◆ Work order 1
According to the alkyl phosphate article below, what must happen to the HIV drug AZT before it becomes active?
◆ Work order 2
Turn the paragraph beginning "Alkyl phosphates are widely distributed in nature" in the alkyl phosphate article below into a short bulleted list that keeps its main facts.
◆ Work order 3
Carry on the alkyl phosphate article below from its final sentence.

= Alkyl phosphate =

Group of chemical compounds

Alkyl phosphates belong to a group of organic compounds called organophosphates. They are esters of phosphoric acid H_{3}PO_{4} and corresponding alcohol. For example, the formula of methyl phosphate is CH_{3}-H_{2}PO_{4}, dimethyl phosphate – (CH_{3})_{2}HPO_{4} and trimethyl phosphate – (CH_{3})_{3}PO_{4}.

Alkyl phosphates are widely distributed in nature, and form the basis of most biological processes. For example, high energy metabolites such as ATP and PEP are alkyl phosphates, as are nucleic acids such as DNA and RNA. Alkyl phosphates are also important medicinally, for example the HIV drug AZT is inactive until it becomes an alkyl phosphate in vivo.

◆ Information supplied
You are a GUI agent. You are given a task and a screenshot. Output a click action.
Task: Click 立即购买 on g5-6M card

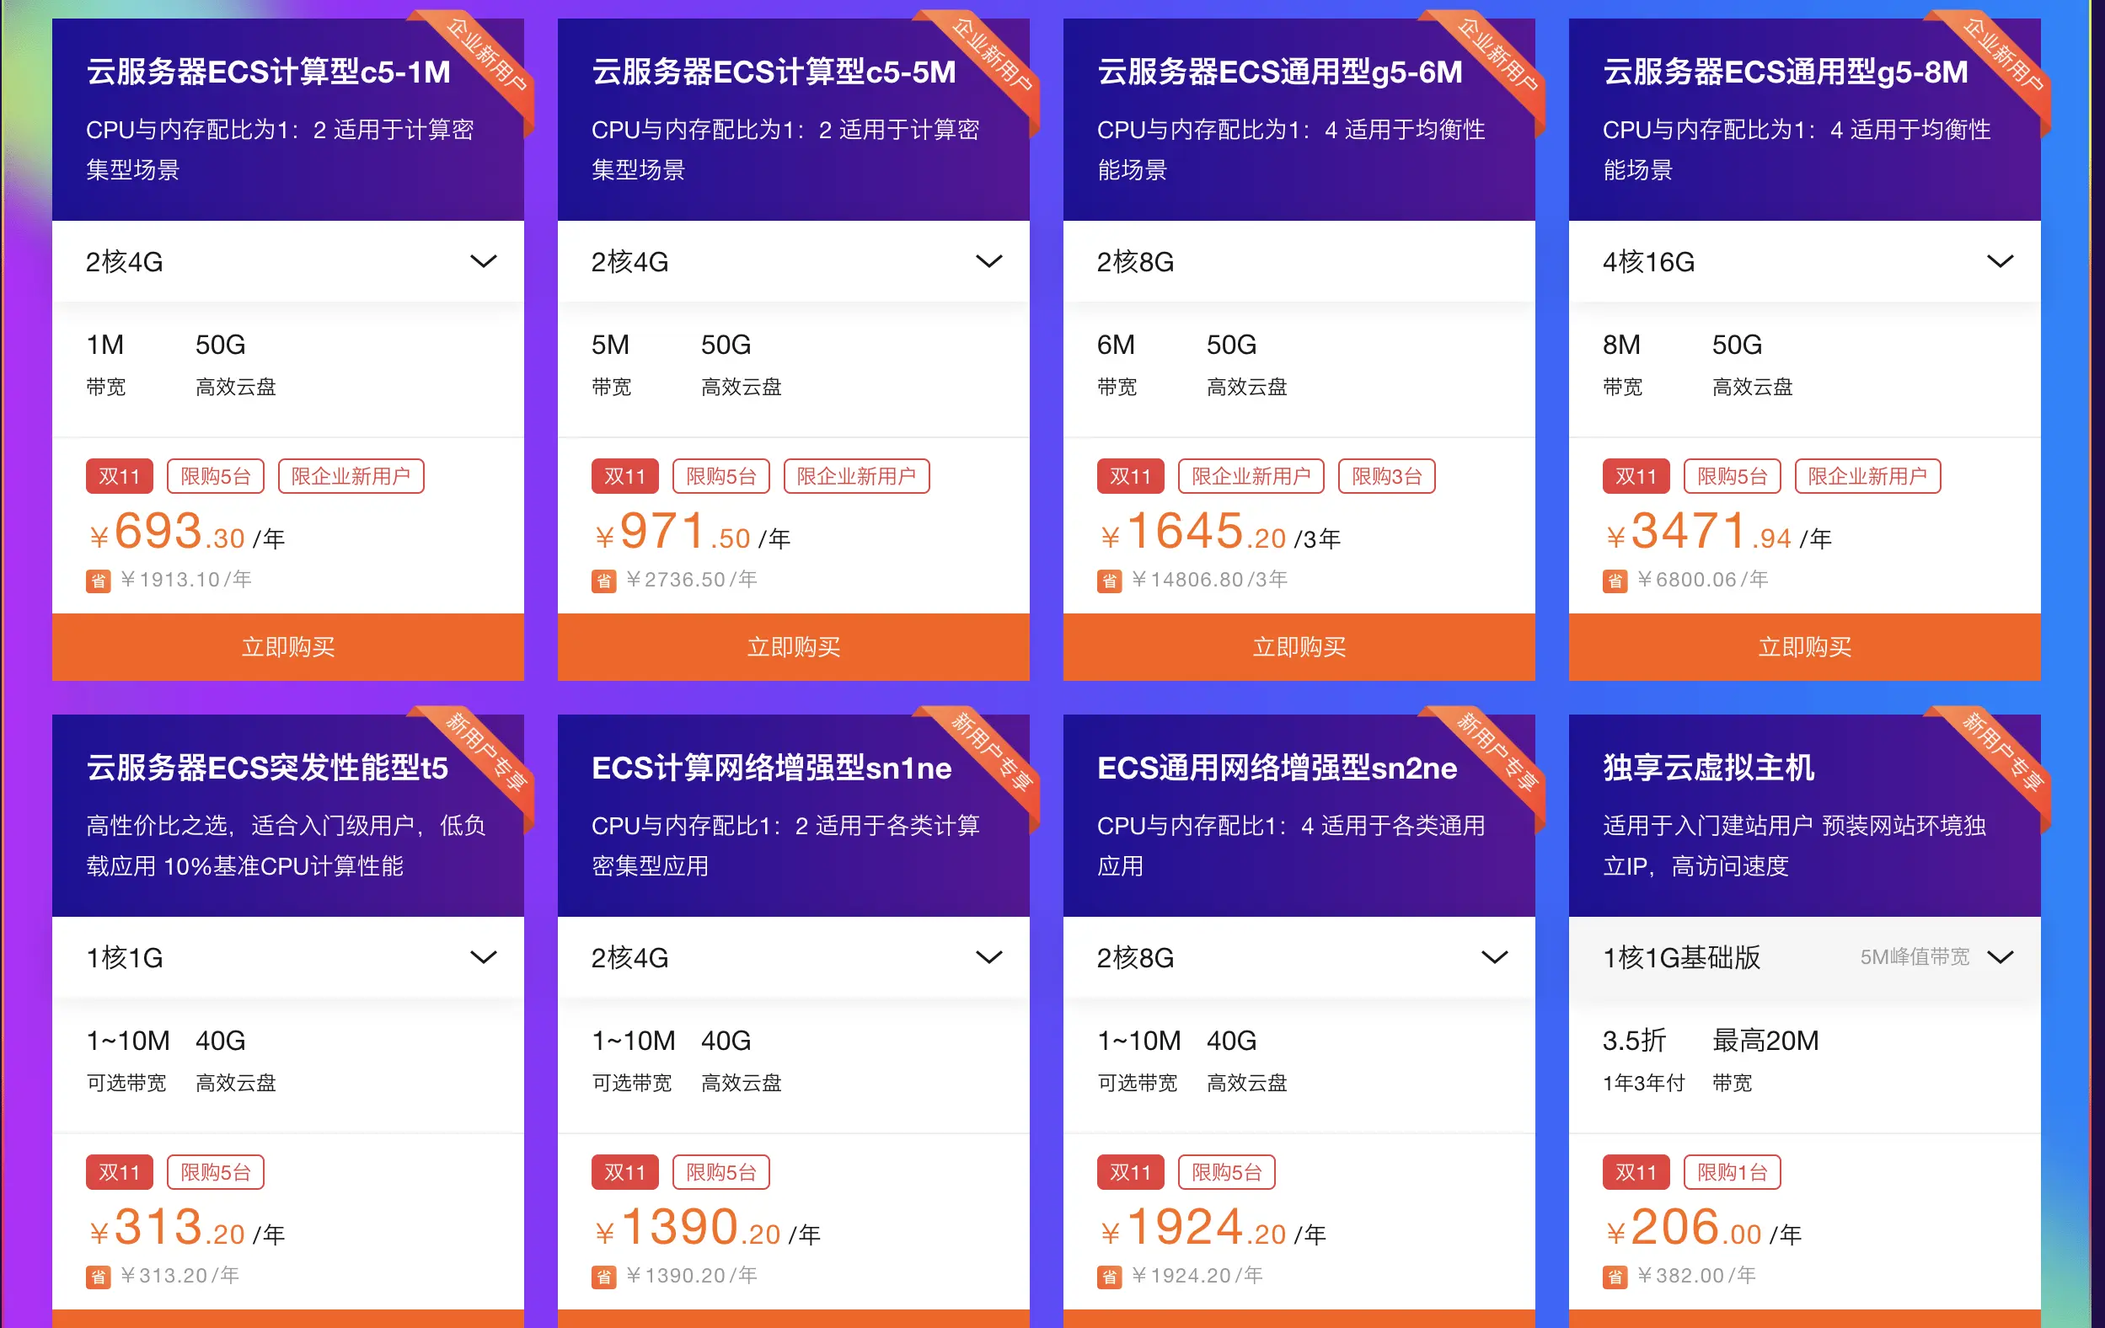pos(1297,647)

◆ Written answer 1
It must become an alkyl phosphate in vivo.

◆ Written answer 2
- Alkyl phosphates are widely distributed in nature and form the basis of most biological processes.
- High energy metabolites such as ATP and PEP are alkyl phosphates.
- Nucleic acids such as DNA and RNA are also alkyl phosphates.
- They are medically important. The HIV drug AZT, for example, is inactive until it becomes an alkyl phosphate in vivo.

◆ Written answer 3
==Dialkyl phosphate==
In dialkyl phosphates, two of the hydrogens in phosphoric acid are replaced by alkyl groups, e.g. dimethyl phosphate – (CH_{3})_{2}HPO_{4}

===Agricultural use===
Dialkyl phosphates or dialkyl phosphate esters are used in many agricultural chemicals.
Levels in the urine have been used as a method of trying to determine levels of exposure to organophosphates; however, it is unclear how well they do this.

===Health effects===
Exposure to dialkyl phosphate during pregnancy appears to increase the risk of ADHD.

==Trialkyl phosphate==
In trialkyl phosphates, all three hydrogens in phosphoric acid are replaced by alkyl groups, e.g. trimethyl phosphate – (CH_{3})_{3}PO_{4}.